This is a copy of my November/December 2004 VON Magazine Column
Concerning IP and the Internet, a little pragmatism has gone a long way.
I'm not much of a visionary. I look at the Internet and don't see great policy issues--just a system in need of some debugging.
I first learned to program in 1963 (9th Grade) and by 1966 I had a job with a
group building an online financial service. With a terminal in my dorm room I saw
programming as a means of expression, not just a trade. I was fortunate in getting
into MIT (on my second try) and joining a community building the systems and networks
we use today. It's interesting to look back and see how ideas worked out.

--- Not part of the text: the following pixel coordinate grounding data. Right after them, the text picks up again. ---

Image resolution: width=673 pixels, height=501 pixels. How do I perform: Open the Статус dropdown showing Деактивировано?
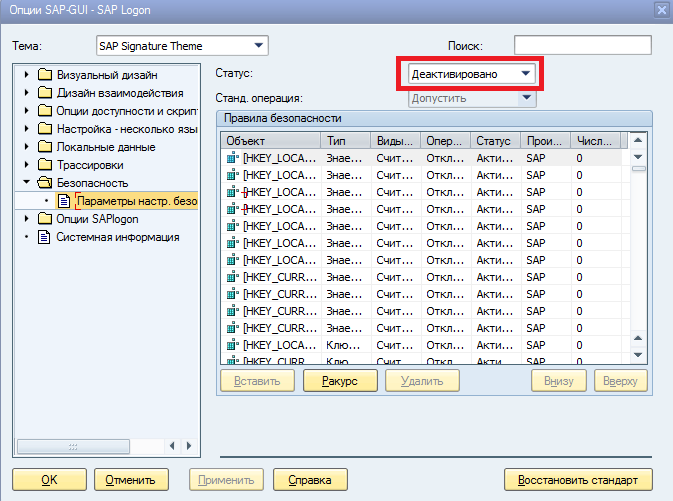[x=526, y=74]
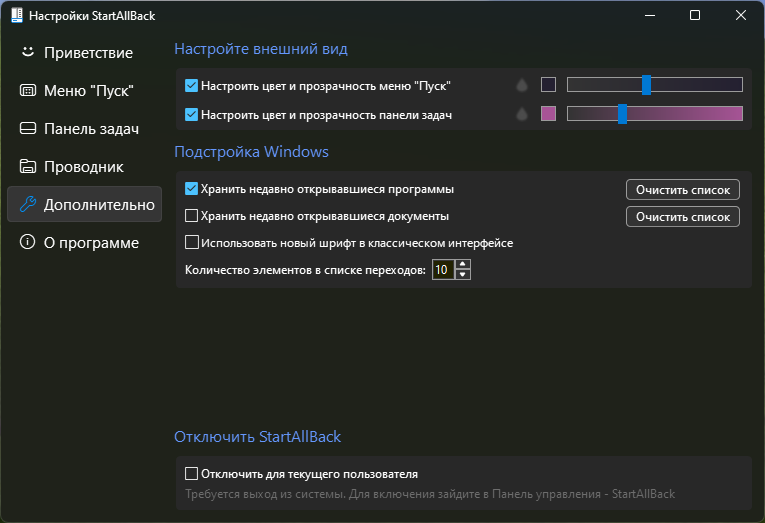Increase jump list item count with up arrow

(462, 264)
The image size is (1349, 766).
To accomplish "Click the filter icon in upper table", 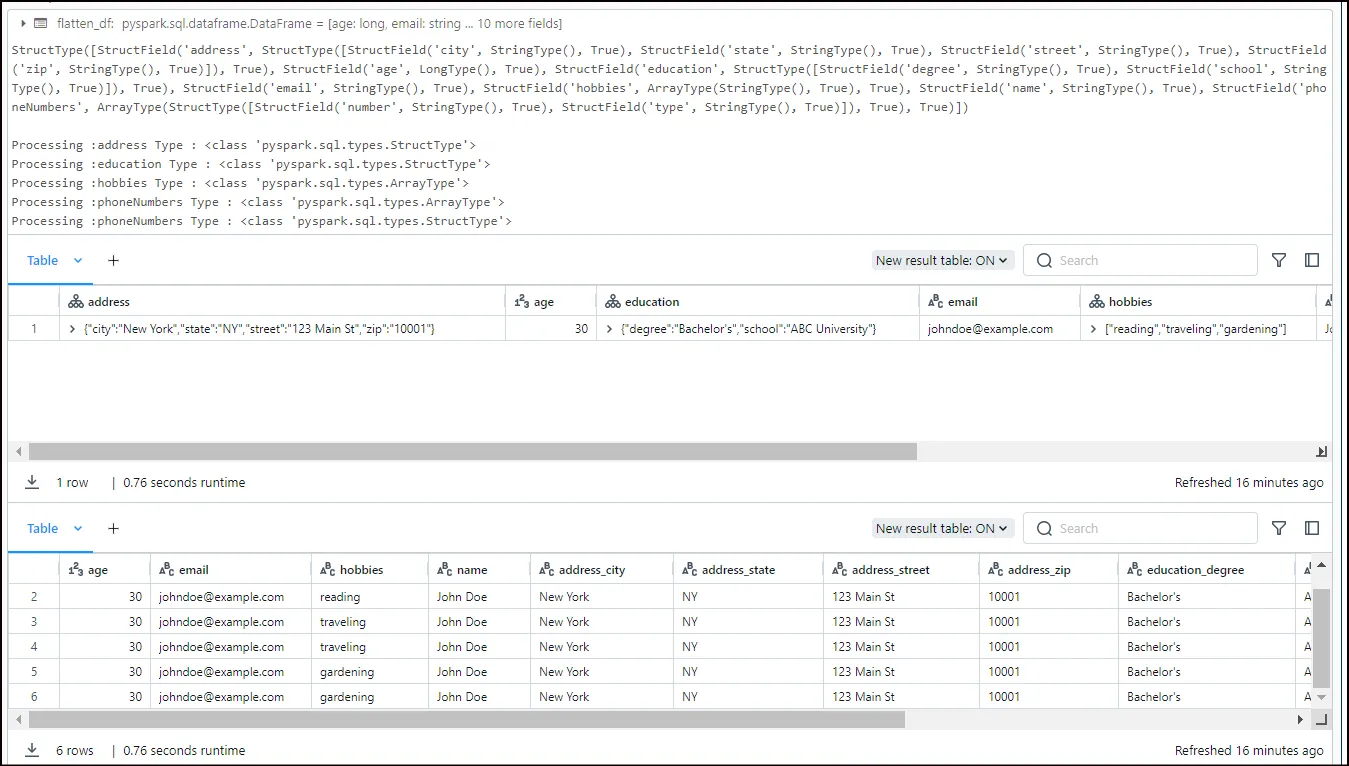I will [1279, 260].
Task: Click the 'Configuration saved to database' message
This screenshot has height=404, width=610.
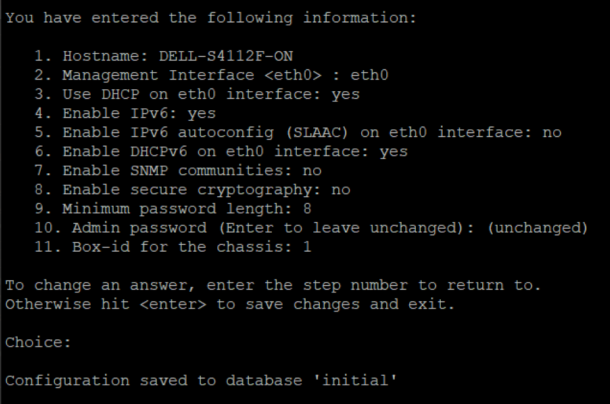Action: 204,380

The Internet is one example.
At MIT I worked on the Multics project (Unix was a spin-off). In 1969 we got connected to the Arpanet. In 1973 Bob Metcalfe presented his Ethernet as a class project. It emulated earlier radio packet networks and accepted the idea of an unreliable transport. The client computers had to take responsibility for assuring their packets got delivered. The Arpanet's successor: today's inter-networked LANs. As with Ethernets, the Internet offered only "best effort" packet transport at the IP layer. TCP and UDP are part of the applications, not network services.
The Internet was viewed as "just a prototype." Instead of the Ethernet's 48-bit address, the Internet used 32-bit addresses. An Ethernet address is unique--an Internet address is only temporary. If you move your computer you get a different address. The DNS (Domain Name Server) was created in an attempt to provide stable identifiers.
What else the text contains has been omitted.